En attachant les AS à un pays (ce qui est parfois difficile, ainsi 
Confluence a été classé comme états-unienne malgré son adresse 
officielle aux Îles Vierges britanniques et, plus drôle, VeriSign a été 
classé aux Pays-Bas), on voit (p. 16) la Russie en numéro 1, ce qui ne 
surprendra guère, et le paradis fiscal de l'Union européenne en numéro 
4. Grâce à OVH, la France est en huitième position.

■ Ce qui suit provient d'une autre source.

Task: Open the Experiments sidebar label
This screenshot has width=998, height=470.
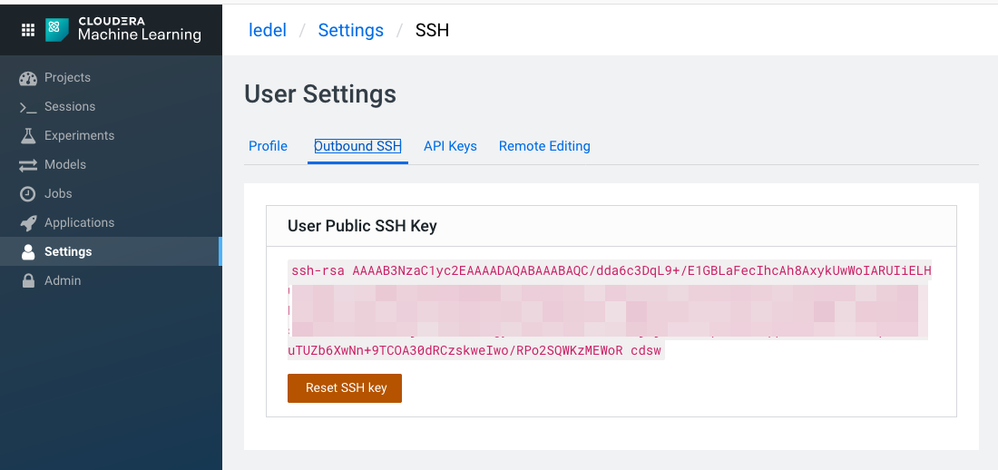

Si on classe les AS en prenant chaque cause de Mal séparement, on voit 
que, pour l'hébergement de serveurs C&C, c'est l'AS 50465, IQhost, qui 
gagne, devant un autre russe. Pour le hameçonnage, les États-Unis 
prennent l'avantage avec l'AS 53665, Bodis. Confluence, on l'a vu, 
gagne nettement pour l'hébergement Zeus. Pour l'envoi du spam, les 
indiens sont loin devant avec le record chez l'AS 55740, Tata.

Plus surprenant est le classement des AS où on trouve du malware (p. 
26), car l'AS 26413, VeriSign et l'AS 15169, Google, se retrouvent dans 
les dix premiers. Le rapport ne propose pas d'explication. Et je vois 
mal comment dissimuler du code malveillant dans un Google document...

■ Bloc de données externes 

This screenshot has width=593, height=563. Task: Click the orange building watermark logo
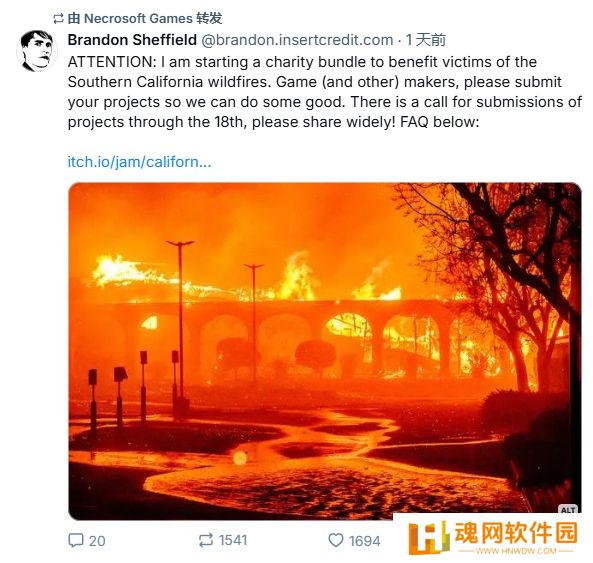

Maintenant, qu'est-ce qui devrait être fait ? Un AS a évidemment 
intérêt à nettoyer ces sources de Mal. Sinon, il va retrouver ses 
adresses IP dans plein de listes noires dont il est très difficile de 
sortir <http://www.bortzmeyer.org/pas-de-listes-noires-statiques.html>. 
Certains AS ont manifestement choisi de rester dans le "business" de 
l'hébergement de délinquants et se moquent de leur réputation (ils sont 
dans le sommet du classement depuis longtemps comme l'AS 16138, 
Interia. d'autres ont un problème difficile. (Ceci dit, ils pourraient 
commencer par traiter le courrier envoyé à abuse 
<http://www.bortzmeyer.org/abuse-ne-repond-pas.html>.) Nettoyer, OK, 
mais en respectant un minimum de règles. La différence de classement 
entre l'AS 16276 (OVH) et l'AS 14618 (Amazon), qui a un "business 
model" très proche (louer des machines rapidement et sans formalités, à 
des tas de clients, pas toujours compétents et pas toujours honnêtes), 
provient sans doute largement d'une différence d'approche entre 
l'Europe et les États-Unis. Aux USA, les hébergeurs se comportent comme 
des cow-boys : au premier signalement de problème (même injustifié), 
ils coupent et on n'a plus qu'à se chercher un autre hébergeur. Le 
fameux premier amendement à la Constitution, censé protéger la liberté 
d'expression, ne les arrête pas : il ne s'impose qu'à l'État. Les 
entreprises privées, elles, ont tout à fait le droit de s'attaquer à la 
liberté d'expression. WikiLeaks, qui fut client d'Amazon avant de 
l'être d'OVH, en sait quelque chose.

Le rapport d'HostExploit exhorte en effet les opérateurs à « agir », à 
« nettoyer », mais ne fournit aucune piste en ce sens (à part un 
conseil implicite : « tirez d'abord et enquêtez après »).

Ah, et pour les gens du DNS, à part la curieuse place de VeriSign, une 
nouveauté de ce rapport est l'étude des résolveurs DNS ouverts 
<http://www.bortzmeyer.org/fermer-les-recursifs-ouverts.html> (p. 6). 
Ils sont une grane source d'ennuis, notamment par leur utilisation 
comme relais pour des attaques DoS avec amplification 
<http://www.bortzmeyer.org/dns-rate-limiting-and-attacks.html>. Mais 
ils ne sont pas eux-même le résultat d'un choix délibéré par un 
méchant : les AS qui hébergent en proportion le plus de résolveurs 
ouverts (7418, Terra, ou 8167, Telesc) sont largement absents des 
autres classements et il n'y a donc pas de corrélation entre le nombre 
de résolveurs ouverts et l'hébergement d'autres sources de Mal.